After crawling a site and returning processing the data through pipelines, I need to send the scraped data via email. I've tried and read everything but can't seem to connect the dots. In Pipelines I've tried the following:
class EmailPipeline(object):
def close_spider(self, spider):
from_email = "[email protected]"
to_email = "[email protected]"
msg = MIMEMultipart()
msg['From'] = from_email
msg['To'] = to_email
msg['Subject'] = 'Scrapper Results'
intro = "Summary stats from Scrapy spider: \n\n"
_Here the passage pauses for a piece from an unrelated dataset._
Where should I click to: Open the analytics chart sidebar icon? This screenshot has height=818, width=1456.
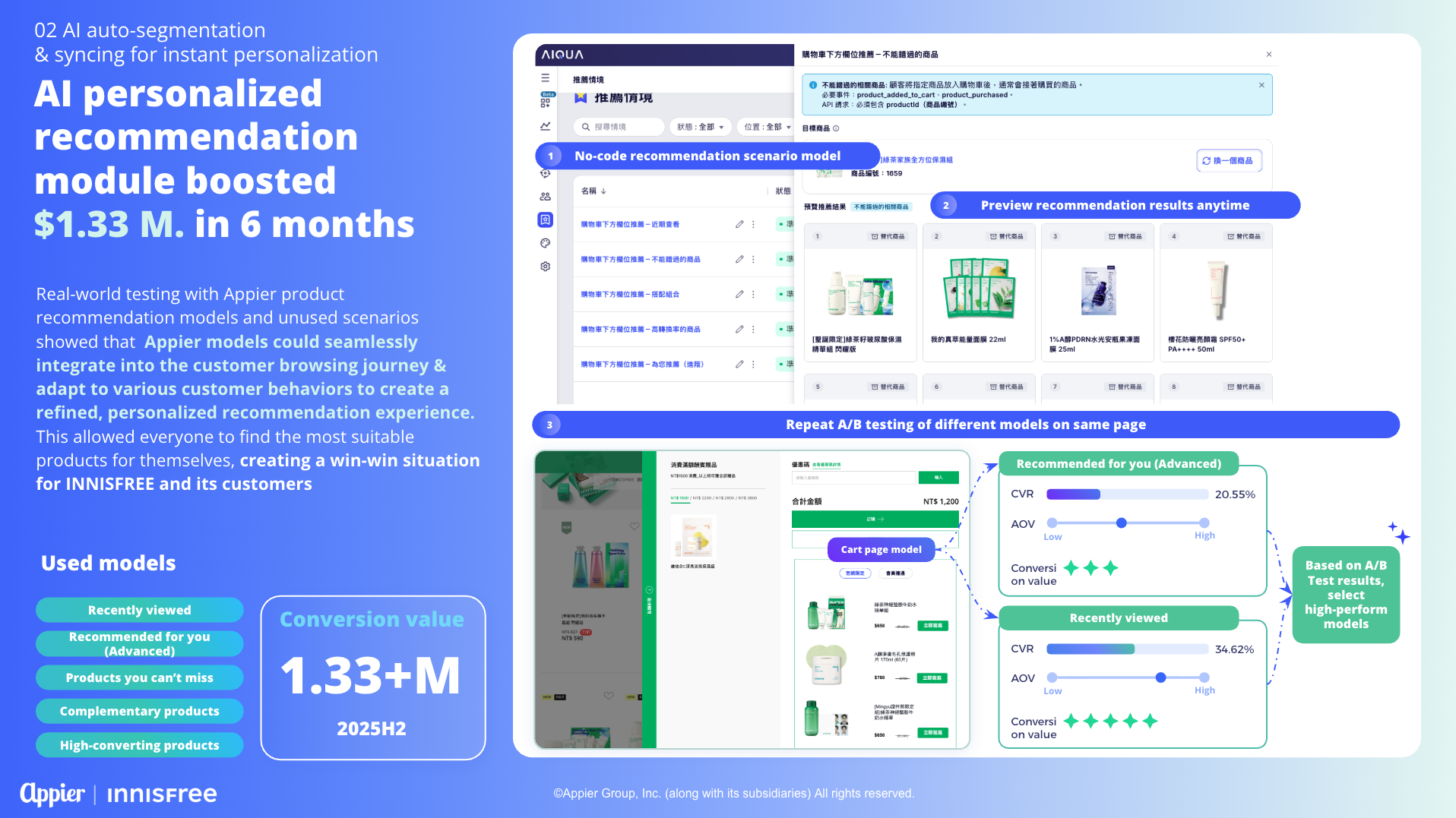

body = spider.crawler.stats.get_stats()
body = pprint.pformat(body)
body = intro + body
msg.attach(MIMEText(body, 'plain'))
server = smtplib.SMTP("mailserver", 465)
server.startssl()
server.login("user", "password")
text = msg.as_string()
server.sendmail(from_email, to_email, text)
server.quit()
Should I be sending the email from a pipeline or an extension or is it preference? How would I implement it??
Thanks all!
Upvotes: 1
Views: 76
Reputation: 3561
Scrapy provides MailSender
module (which is based on smtplib
):
from scrapy.mail import MailSender
mailer = MailSender()
mailer.send(to=["[email protected]"], subject="Some subject", body="Some body", cc=["[email protected]"])
Upvotes: 2
Reputation: 769
Here is a file you can use and import this send_mail function. You will need to change some things in order to make it work for your situation. You are including it in the correct way through a pipe line.
import smtplib
# For guessing MIME type
import mimetypes
from email.mime.text import MIMEText
from email.mime.multipart import MIMEMultipart
from email.mime.application import MIMEApplication
# Import the email modules we'll need
import email
def send_mail(filename):
sender = '[email protected]'
reciever = '[email protected]'
marker = "AUNIQUEMARKER"
msg = MIMEMultipart()
msg['Subject'] = 'Subject text here'
msg['From'] = sender
msg['To'] = reciever
# Read a file and encode it into base64 format
fo = open(filename, "rb")
att = MIMEApplication(fo.read(),_subtype="pdf")
msg.attach(att)
fo.close()
try:
smtpObj = smtplib.SMTP(host='smtp.host.com', port=587)
smtpObj.ehlo()
smtpObj.starttls()
smtpObj.login(sender, 'your password')
smtpObj.sendmail(sender, reciever, msg.as_string())
print('SUCCESSFULLY SENT EMAIL')
return
except Exception as e:
print("SEND E-MAIL FAILED WITH EXCEPTION: {}".format(e))
return
Another piece to find the last modified file in your output directory
import os
import glob
download_dir = "/full/path/to/files/"
def get_newest_file():
print("Finding latest pdf file")
file_list = glob.glob('{}*.pdf'.format(download_dir))
latest_file = max(file_list, key=os.path.getctime)
if latest_file:
print("Latest file: {}".format(latest_file))
return latest_file
Upvotes: 0